Your goal: Rewrite all of the material below as a numbered list, one line per item, and leave out the blank lines.

Given information:
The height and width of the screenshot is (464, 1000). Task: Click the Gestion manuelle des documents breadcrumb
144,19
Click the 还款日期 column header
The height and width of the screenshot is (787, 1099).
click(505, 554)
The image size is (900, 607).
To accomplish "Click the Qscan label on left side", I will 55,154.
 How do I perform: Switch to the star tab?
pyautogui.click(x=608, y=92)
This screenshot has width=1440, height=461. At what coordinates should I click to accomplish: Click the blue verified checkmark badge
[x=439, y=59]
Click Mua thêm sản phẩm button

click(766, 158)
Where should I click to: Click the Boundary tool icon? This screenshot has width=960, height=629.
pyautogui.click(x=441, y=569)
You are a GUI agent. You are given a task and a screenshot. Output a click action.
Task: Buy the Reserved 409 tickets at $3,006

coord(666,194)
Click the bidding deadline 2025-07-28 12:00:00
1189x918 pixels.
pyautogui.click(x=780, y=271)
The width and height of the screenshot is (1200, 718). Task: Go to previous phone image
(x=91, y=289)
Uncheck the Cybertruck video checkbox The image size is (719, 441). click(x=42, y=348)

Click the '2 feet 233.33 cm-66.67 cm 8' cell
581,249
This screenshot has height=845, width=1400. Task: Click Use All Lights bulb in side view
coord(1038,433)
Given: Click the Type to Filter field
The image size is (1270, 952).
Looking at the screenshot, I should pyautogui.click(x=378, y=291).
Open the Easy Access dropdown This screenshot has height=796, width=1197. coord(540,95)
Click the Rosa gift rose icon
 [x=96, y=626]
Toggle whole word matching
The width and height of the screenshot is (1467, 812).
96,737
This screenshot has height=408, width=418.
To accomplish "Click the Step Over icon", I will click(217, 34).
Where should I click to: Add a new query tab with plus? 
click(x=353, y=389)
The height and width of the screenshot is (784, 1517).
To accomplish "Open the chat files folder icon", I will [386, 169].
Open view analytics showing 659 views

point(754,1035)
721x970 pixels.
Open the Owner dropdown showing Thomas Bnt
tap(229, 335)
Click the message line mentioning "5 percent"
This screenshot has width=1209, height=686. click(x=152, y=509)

Result of the exercise:
1. The height and width of the screenshot is (464, 1000). Task: Click the Gestion manuelle des documents breadcrumb
2. 144,19
3. Click the 还款日期 column header
4. The height and width of the screenshot is (787, 1099).
5. click(505, 554)
6. The image size is (900, 607).
7. To accomplish "Click the Qscan label on left side", I will 55,154.
8.  How do I perform: Switch to the star tab?
9. pyautogui.click(x=608, y=92)
10. This screenshot has width=1440, height=461. At what coordinates should I click to accomplish: Click the blue verified checkmark badge
11. [x=439, y=59]
12. Click Mua thêm sản phẩm button
13. click(766, 158)
14. Where should I click to: Click the Boundary tool icon? This screenshot has width=960, height=629.
15. pyautogui.click(x=441, y=569)
16. You are a GUI agent. You are given a task and a screenshot. Output a click action.
17. Task: Buy the Reserved 409 tickets at $3,006
18. coord(666,194)
19. Click the bidding deadline 2025-07-28 12:00:00
20. 1189x918 pixels.
21. pyautogui.click(x=780, y=271)
22. The width and height of the screenshot is (1200, 718). Task: Go to previous phone image
23. (x=91, y=289)
24. Uncheck the Cybertruck video checkbox The image size is (719, 441). click(x=42, y=348)
25. Click the '2 feet 233.33 cm-66.67 cm 8' cell
26. 581,249
27. This screenshot has height=845, width=1400. Task: Click Use All Lights bulb in side view
28. coord(1038,433)
29. Given: Click the Type to Filter field
30. The image size is (1270, 952).
31. Looking at the screenshot, I should pyautogui.click(x=378, y=291).
32. Open the Easy Access dropdown This screenshot has height=796, width=1197. coord(540,95)
33. Click the Rosa gift rose icon
34.  [x=96, y=626]
35. Toggle whole word matching
36. The width and height of the screenshot is (1467, 812).
37. 96,737
38. This screenshot has height=408, width=418.
39. To accomplish "Click the Step Over icon", I will click(217, 34).
40. Where should I click to: Add a new query tab with plus? 
41. click(x=353, y=389)
42. The height and width of the screenshot is (784, 1517).
43. To accomplish "Open the chat files folder icon", I will [386, 169].
44. Open view analytics showing 659 views
45. point(754,1035)
46. 721x970 pixels.
47. Open the Owner dropdown showing Thomas Bnt
48. tap(229, 335)
49. Click the message line mentioning "5 percent"
50. This screenshot has width=1209, height=686. click(x=152, y=509)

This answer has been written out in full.